KH: …‘Woah I’m not doing that’…real music, real people. And so we were like who would we want to produce us? So we sent e-mails to like our top ten favourite producers…crazy ones to people who did Shania’s records and who did Miranda Lambert’s records and we thought just e-mail and see if anyone replies. And the first night we sent it out Murray Pulvar, who produced the Bros. Landreth album “Let It Lie”, he got in touch and I think I nearly cried to my parents you know…’He knows who I am…AAAAH!’ And we Skyped for 3 and a half hours and by the end of that Skype session I had booked the flights for Canada…it was like this has to happen. He was talking about having a big live room for all the band and I was asking how he was going to do it…do you need time for this, this and this and he was like ‘No no no…you guys play it until you get it right…as a band’ and he understood the sound…the thing he said that immediately made me think he was right because we aren’t quite Country – we’re Country Rock, Country Pop, Country Blues, Country Folk…depends on the day, depends on the mood. I’m a Country singer, I have a twang that’s what I wanna do but we write songs that are an amalgamation of all of our influences and all of our favourite artists and feelings…and you can’t really put that in a box…and he said ‘You guys sound like The Eagles if Lee Ann Womack were singing’ and I was like ‘You get it…we’re coming to Canada!’…

…and that’s where Pledge came in…

KH: …so we were gonna be in Canada and I was like – how are we gonna pay for this? And someone I knew had done a Pledge campaign and they were like ‘You have to do this - the fans care more than you think’ and we did it. I was not expecting anyone to give us any money and to care but the inpouring of love came in from people who were like ‘yeah, you need to go make this record’…and I was just blown away. And we only did it because we could afford it otherwise we might have thought ‘hang on, this isn’t a good idea’…but it’s so important that people, I think, actually connect fans to artist and that’s the best way to do it…because if you do that you could essentially get rid of labels, you could cut out all of the middle men who take all of the money and actually have a relationship between the artists and the fans…and it’d be personalised and you can build that relationship and that’s what I really wanted. And Pledge was just brilliant for that. Unfortunately because of all the problems they’ve had we haven’t actually received the money from Pledge…they’ve declared that until the company gets bought out they don’t know what will happen but they’ve said that they will honour the campaign so, hopefully, someone buys out the company and they can sort themselves out…but in the meantime I hope fans continue to go direct to artists and artists directly to fans.

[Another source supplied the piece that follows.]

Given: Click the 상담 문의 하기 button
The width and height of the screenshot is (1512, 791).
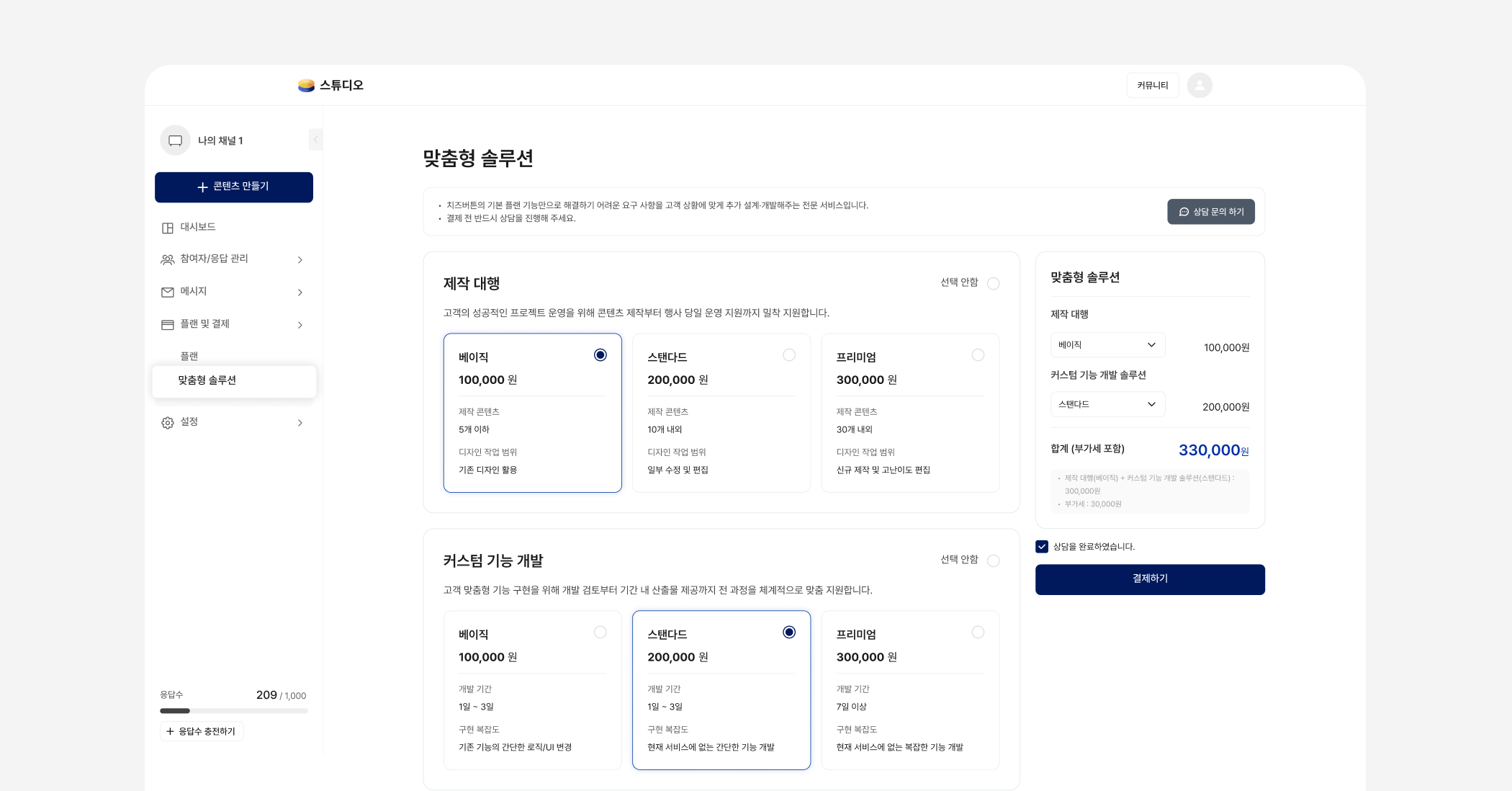Looking at the screenshot, I should click(1210, 212).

Yeah don’t know if it’s related to the problems, but I’ve noticed recently there’ve been campaigns for people like the Rolling Stones and U2…

KH: Yeah ‘cos it’s another way for…

(totally missing Katy’s point!) …and you think ‘But these people can afford…’

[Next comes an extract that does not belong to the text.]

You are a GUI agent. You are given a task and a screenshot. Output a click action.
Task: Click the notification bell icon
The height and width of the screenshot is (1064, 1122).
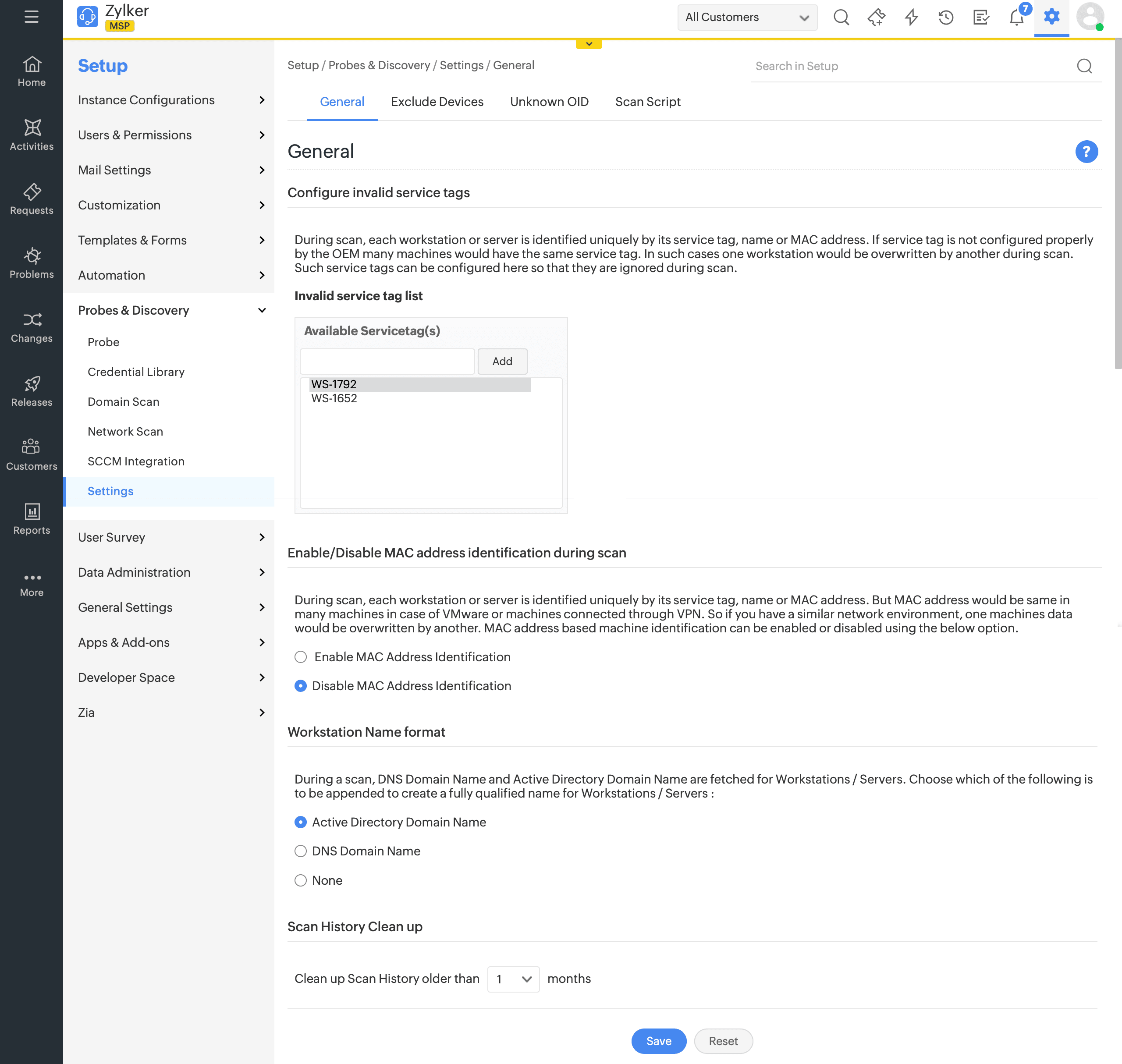pos(1016,17)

KH: …well yeah but it’s another way people can be more direct to fans…that was a really long answer to your question…sorry (laughs).

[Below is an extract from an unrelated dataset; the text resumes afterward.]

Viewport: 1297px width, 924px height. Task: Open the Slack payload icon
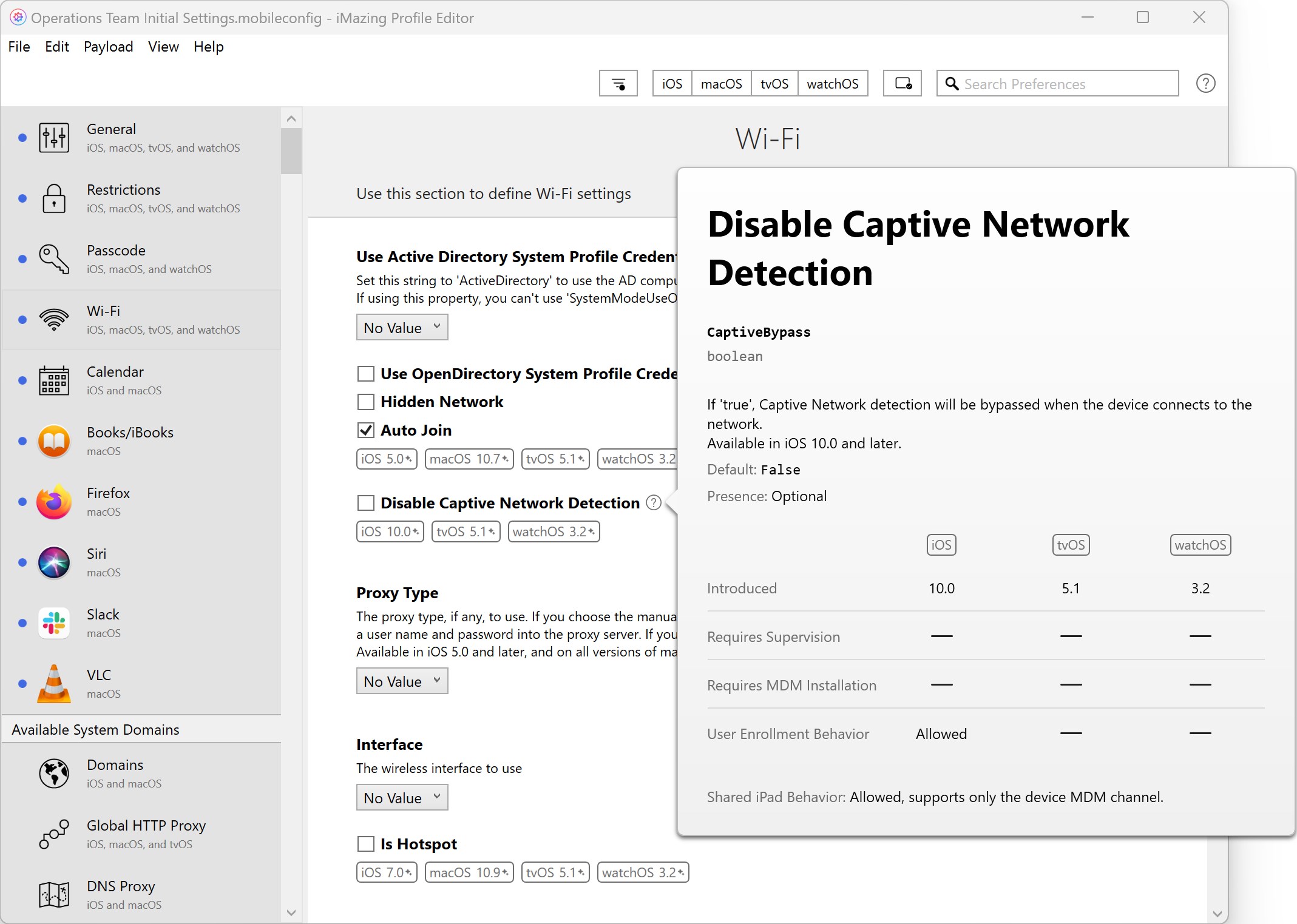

Don’t worry…it’ll only take me 3 hours to transcribe it…(laughs).

KH: I know…sorry.

So what’s next for you after this tour? Obviously, apart from a long sleep and a mound of washing?

KH: I don’t even get to do that! We finish this tour and then I’m going back to Canada to do some more writing and start preparing for the album…this’ll be my debut album so I’m super excited about it. We already have around seventy songs because we’ve been writing for the last three years and then we head out to Florida to do the Melissa Etheridge Cruise…that’s gonna be fun, so that’s a week in Florida so I’m counting that as a holiday even thought it’s technically not…and then we come back and it’s festival season and we get to go out on the road again.

Things are starting to get busy behind us as Kevin McGuire comes in for his sound check, so it’s time for the big final question…

Cool…so…for the last question…and I apologise for it, but I did grow up reading Smash Hits…

KH: (sounding slightly concerned) OK…

…what’s your favourite colour Smartie?

KH: (looking completely non plussed, as anyone in their early twenties would) do they do purple ones? I think they do…kind of lilac ones…that one (laughs).